* **What is needed**
Retype exactly the lines below, beginning with the first and ending with the line where "Click the Device" appears.

★ ★ ★ ★

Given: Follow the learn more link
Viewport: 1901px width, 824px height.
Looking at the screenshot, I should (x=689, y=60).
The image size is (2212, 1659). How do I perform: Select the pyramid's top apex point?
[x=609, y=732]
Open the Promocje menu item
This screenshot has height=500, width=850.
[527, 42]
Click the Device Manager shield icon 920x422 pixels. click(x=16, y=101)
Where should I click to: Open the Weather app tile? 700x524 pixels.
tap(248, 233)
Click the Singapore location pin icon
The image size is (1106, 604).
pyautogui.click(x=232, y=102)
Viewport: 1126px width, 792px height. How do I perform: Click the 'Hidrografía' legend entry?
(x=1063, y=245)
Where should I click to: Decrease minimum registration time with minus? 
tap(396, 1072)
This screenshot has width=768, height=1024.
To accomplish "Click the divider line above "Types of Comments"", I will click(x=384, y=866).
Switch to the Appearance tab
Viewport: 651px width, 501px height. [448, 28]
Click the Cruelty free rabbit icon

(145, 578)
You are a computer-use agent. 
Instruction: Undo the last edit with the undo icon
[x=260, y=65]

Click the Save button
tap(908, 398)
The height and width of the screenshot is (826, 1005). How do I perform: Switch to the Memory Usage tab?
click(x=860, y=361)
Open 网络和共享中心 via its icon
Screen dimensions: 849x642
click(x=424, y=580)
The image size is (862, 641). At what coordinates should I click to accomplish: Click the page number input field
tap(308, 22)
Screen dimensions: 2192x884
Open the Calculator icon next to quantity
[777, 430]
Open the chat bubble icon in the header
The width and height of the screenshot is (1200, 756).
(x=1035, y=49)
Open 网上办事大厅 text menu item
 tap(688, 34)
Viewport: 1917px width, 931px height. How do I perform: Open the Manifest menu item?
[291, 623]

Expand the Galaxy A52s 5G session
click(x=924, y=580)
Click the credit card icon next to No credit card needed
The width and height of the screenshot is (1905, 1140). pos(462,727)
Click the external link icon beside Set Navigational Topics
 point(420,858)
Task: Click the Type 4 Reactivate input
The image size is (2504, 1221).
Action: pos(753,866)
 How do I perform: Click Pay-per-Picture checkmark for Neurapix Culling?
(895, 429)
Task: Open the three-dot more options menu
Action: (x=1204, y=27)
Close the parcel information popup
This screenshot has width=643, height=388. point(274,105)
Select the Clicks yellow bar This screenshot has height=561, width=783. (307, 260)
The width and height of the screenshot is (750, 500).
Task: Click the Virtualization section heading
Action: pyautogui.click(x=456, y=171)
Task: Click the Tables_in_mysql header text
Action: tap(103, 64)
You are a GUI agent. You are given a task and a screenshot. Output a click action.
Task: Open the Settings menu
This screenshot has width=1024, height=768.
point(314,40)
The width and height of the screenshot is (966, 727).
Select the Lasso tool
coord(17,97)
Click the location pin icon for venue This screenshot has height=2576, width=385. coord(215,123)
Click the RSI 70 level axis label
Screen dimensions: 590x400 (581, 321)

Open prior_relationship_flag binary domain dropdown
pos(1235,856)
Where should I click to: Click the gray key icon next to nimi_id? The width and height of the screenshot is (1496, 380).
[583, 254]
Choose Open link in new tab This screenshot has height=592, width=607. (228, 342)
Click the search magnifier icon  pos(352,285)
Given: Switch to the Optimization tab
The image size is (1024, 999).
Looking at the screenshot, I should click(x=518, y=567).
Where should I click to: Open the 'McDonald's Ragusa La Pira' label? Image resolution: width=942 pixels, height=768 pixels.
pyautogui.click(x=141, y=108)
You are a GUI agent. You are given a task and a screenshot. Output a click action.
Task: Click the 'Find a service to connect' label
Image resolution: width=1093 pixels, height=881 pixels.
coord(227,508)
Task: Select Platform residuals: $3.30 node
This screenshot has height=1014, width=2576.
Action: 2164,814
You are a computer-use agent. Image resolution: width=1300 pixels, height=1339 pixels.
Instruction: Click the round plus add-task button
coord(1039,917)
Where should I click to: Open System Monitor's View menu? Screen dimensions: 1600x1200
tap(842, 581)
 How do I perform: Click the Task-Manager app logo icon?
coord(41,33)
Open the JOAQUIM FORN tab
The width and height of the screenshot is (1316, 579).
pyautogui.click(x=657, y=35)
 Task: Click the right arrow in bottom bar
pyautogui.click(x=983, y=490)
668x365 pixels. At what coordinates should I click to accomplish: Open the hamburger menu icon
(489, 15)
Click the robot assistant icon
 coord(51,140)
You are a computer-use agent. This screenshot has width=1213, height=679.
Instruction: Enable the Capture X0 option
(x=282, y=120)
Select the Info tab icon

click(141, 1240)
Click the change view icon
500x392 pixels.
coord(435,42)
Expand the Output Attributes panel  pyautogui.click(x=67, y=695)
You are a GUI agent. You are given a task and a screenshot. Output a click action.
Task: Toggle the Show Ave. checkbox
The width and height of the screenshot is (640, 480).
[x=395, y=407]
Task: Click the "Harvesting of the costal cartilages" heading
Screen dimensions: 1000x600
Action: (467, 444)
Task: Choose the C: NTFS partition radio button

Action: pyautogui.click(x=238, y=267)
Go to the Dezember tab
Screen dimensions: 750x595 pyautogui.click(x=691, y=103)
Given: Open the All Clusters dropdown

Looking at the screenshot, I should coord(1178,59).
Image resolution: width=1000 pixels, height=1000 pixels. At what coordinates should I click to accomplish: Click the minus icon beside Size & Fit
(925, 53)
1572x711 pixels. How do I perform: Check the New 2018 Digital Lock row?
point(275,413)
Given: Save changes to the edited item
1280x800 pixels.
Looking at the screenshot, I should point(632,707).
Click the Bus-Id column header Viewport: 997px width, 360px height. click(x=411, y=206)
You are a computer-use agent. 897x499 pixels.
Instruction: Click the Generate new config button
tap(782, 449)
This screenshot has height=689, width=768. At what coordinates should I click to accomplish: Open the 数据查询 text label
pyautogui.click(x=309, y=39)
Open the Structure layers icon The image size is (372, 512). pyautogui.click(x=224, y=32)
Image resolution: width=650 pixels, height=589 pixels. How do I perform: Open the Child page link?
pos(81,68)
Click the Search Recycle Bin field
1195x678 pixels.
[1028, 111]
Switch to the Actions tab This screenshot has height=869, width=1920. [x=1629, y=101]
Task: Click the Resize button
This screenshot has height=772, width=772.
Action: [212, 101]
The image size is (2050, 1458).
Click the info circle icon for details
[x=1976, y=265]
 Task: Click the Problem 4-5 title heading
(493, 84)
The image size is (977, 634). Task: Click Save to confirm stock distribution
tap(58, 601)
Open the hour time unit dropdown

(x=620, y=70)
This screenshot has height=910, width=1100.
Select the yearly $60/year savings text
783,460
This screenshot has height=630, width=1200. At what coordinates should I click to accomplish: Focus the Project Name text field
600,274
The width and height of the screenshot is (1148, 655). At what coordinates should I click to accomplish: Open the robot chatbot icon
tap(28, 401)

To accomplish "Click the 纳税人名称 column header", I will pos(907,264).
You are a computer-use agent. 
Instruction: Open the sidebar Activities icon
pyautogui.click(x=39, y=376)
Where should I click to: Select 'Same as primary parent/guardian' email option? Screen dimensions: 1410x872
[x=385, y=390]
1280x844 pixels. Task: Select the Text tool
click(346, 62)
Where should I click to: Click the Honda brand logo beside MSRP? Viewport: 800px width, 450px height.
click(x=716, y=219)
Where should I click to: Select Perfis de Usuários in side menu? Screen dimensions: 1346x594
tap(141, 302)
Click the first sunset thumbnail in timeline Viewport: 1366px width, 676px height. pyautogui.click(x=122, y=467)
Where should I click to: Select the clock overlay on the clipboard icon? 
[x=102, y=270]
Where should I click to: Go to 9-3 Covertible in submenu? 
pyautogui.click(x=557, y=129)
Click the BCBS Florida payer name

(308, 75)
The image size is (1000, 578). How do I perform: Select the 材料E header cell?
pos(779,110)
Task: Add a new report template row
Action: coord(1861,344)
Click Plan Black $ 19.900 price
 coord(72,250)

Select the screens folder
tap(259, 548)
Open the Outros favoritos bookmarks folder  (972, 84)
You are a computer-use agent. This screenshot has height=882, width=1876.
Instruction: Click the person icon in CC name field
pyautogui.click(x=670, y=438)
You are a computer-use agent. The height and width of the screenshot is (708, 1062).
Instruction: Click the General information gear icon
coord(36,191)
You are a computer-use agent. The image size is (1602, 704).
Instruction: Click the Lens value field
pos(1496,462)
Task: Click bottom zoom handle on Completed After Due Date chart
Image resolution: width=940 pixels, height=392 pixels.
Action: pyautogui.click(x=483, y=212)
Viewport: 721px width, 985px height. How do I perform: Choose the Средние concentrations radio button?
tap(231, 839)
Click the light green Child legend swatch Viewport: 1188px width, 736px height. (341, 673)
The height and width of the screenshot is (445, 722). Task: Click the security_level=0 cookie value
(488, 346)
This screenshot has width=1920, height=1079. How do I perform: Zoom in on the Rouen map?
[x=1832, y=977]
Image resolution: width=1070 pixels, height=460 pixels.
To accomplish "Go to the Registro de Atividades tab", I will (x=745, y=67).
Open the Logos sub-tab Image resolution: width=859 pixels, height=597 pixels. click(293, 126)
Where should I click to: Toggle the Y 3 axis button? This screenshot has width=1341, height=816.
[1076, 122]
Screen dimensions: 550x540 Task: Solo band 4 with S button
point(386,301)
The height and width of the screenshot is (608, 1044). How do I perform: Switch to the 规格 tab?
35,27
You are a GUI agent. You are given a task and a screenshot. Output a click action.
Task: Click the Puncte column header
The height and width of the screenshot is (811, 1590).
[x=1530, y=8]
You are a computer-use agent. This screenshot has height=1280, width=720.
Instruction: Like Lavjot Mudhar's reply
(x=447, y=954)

★ ★ ★ ★

* **Reply to the task**
Given: Follow the learn more link
Viewport: 1901px width, 824px height.
Looking at the screenshot, I should (x=689, y=60).
The image size is (2212, 1659). How do I perform: Select the pyramid's top apex point?
[x=609, y=732]
Open the Promocje menu item
This screenshot has height=500, width=850.
[527, 42]
Click the Device Manager shield icon 920x422 pixels. click(x=16, y=101)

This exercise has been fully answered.